- _Exercise description_:
Put the part of the data that opens with the line containing "How do I perform: Enable" and closes with the line containing "Switch to the Problems tab" into a JSON list of strings, one string per line, skipping blank lines and omitting the pictures. Include nothing outside that part.

- _Dataset entries_:

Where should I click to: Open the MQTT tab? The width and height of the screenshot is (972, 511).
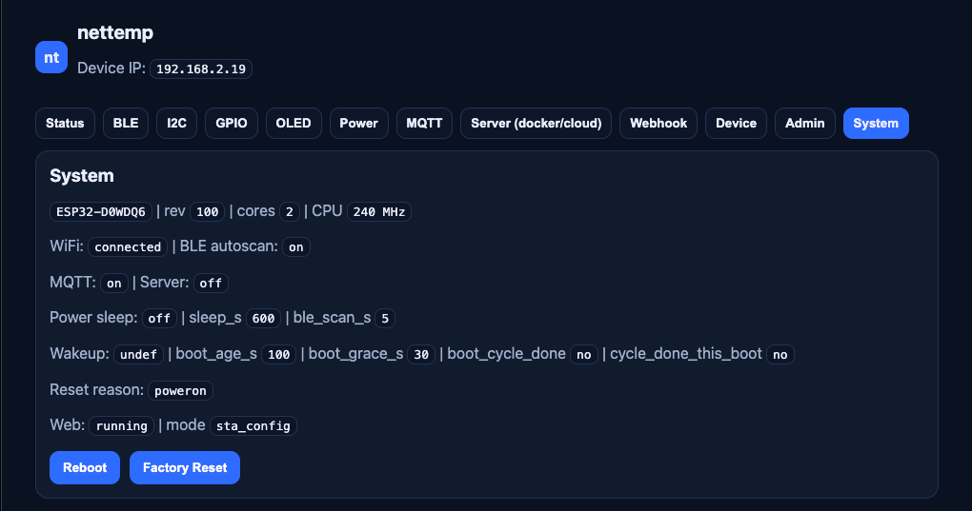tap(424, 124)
==
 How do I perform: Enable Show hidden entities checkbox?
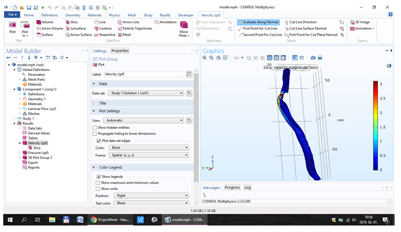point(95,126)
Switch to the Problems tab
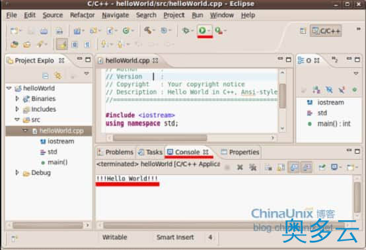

- _Task solution_:
[
  " How do I perform: Enable Show hidden entities checkbox?",
  "point(95,126)",
  "Switch to the Problems tab"
]